The legislation, Assembly Bill 42, was signed into law by Gov. Kenny Guinn in June and went into effect Oct. 1. It states that it is in the best interest of children going into foster care to remain with their siblings.
Yet because of the lack of foster care homes available in the county, more than 100 children are remaining at the county's already overcrowded emergency foster care shelters because there are not enough homes to take siblings as groups, said Susan Klein-Rothschild, director of the Department of Family Services.
"It is difficult to find placements for siblings, and that is one of the factors for the number of kids in the shelters," she said.
Children often thrive more in family foster situations than in temporary foster care situations, said Assemblywoman Sheila Leslie, D-Reno.
In December 2004, there were 23 sibling groups, representing a total of 69 kids, in temporary shelter care needing placement into a foster home. By this month, the number increased to 29 sibling groups and a total of 105 children, said Klein-Rothschild.
The majority of the sibling groups are staying at group homes at Child Haven, the county's emergency temporary shelter care facility, while they wait for foster home placements.

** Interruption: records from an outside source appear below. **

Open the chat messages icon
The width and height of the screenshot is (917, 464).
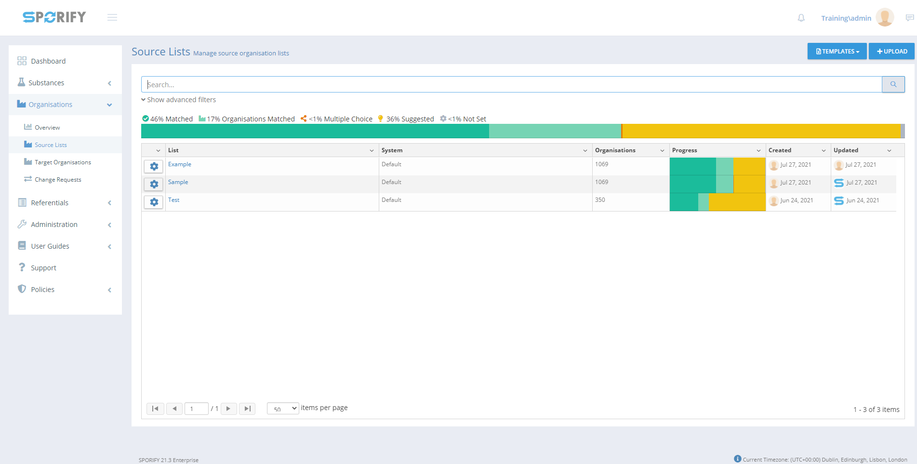point(909,18)
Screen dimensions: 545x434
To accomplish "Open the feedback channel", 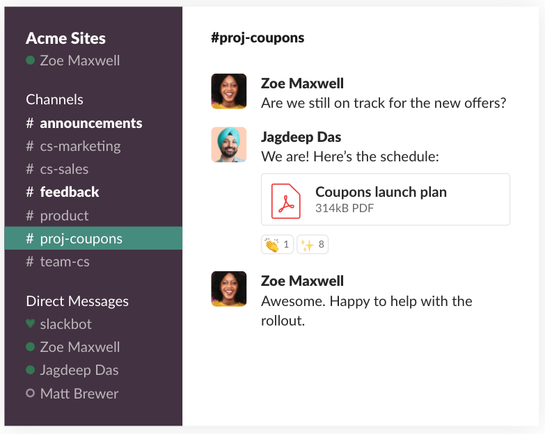I will pyautogui.click(x=70, y=192).
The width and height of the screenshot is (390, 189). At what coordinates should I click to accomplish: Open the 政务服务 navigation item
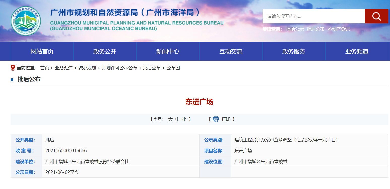[x=294, y=51]
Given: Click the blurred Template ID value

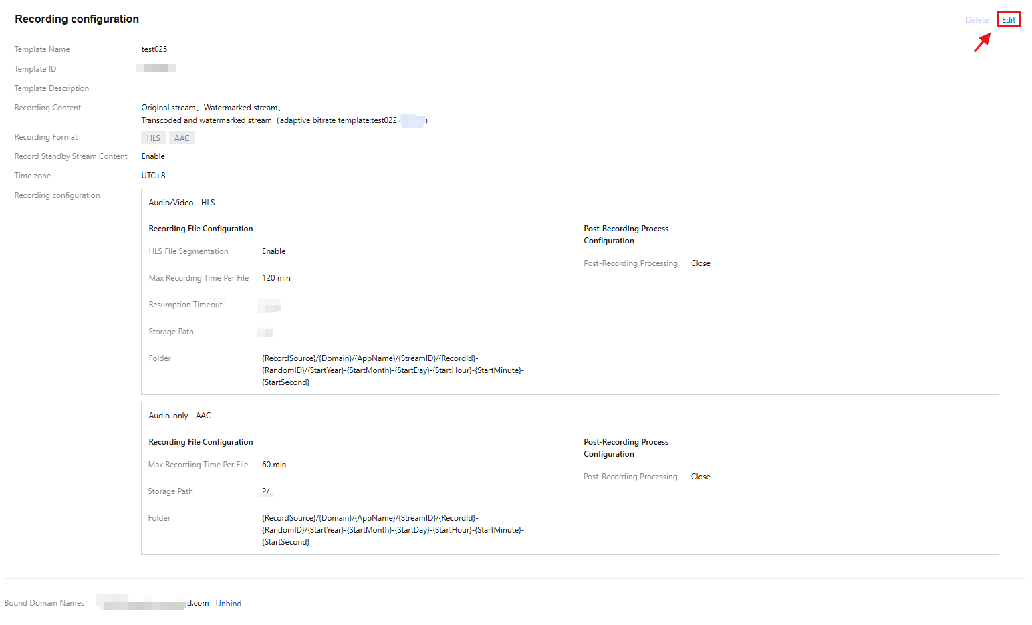Looking at the screenshot, I should click(x=157, y=68).
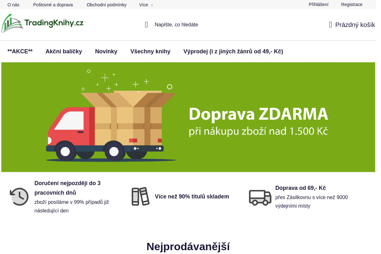Viewport: 381px width, 254px height.
Task: Open the Novinky category
Action: pyautogui.click(x=106, y=51)
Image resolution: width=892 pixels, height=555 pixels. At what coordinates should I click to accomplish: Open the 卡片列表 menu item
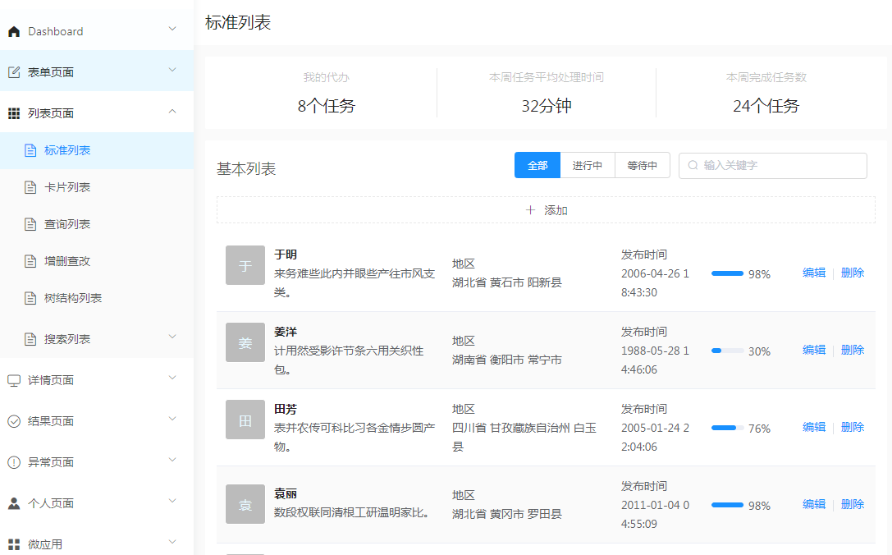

The population of Child Haven, which fluctuates greatly from day to day, was 190 one day last week, Klein-Rothschild said. The shelter has a target population of about 112, she said.
There are about 250 children currently needing foster homes in the county.
Assemblywoman Barbara Buckley, D-Las Vegas, who supported the bill, does not believe that the law is responsible for children languishing at the county's temporary shelter.
"It's kind of offensive to say the law is at fault," Buckley said. "It is the county's job to recruit homes willing to take large groups."
Buckley said the Legislature created the bill because of the huge number of siblings in foster care who were being separated once the county removed them from their parent or guardian.
Separating siblings into different foster care homes after the county had already removed them from their parent's house "re-victimized" the children by eliminating constant contact with their only familiar source of support, she said.
In 2004 the Legislature conducted a survey of siblings in foster care. The survey found that there were 429 sibling groups in foster care in Southern Nevada, for a total of 1,166 children. At least 690 of those children were placed with their brothers or sisters in foster homes. But the survey also found that 476 were separated.
"The Legislature found that to be unacceptable," Buckley said. "We were failing our children."
Leslie, who also supported the bill, said the number of siblings remaining in emergency shelters underlines the pressing need for more foster families.
The county, however, says it is doing everything it can. The county is currently trying to recruit 400 foster families to take children in need of placements, Klein-Rothschild said.
"There is a crisis in needing homes," she said.
The county has begun several campaigns and community outreach programs to recruit more foster families, said county spokeswoman Gina Olivares. Besides ads on television and bus shelter posters, the county has worked with MGM Mirage to attract more foster families, she said.
County Manager Thom Reilly, who supports the bill, said he does not consider longer stays in temporary shelter as necessarily bad because the alternative -- separating siblings -- could be much more devastating for children.
"Is it a challenge to keep the siblings together? Absolutely," Reilly said. "But we need to keep them together. Often times, (a sibling) is all they have."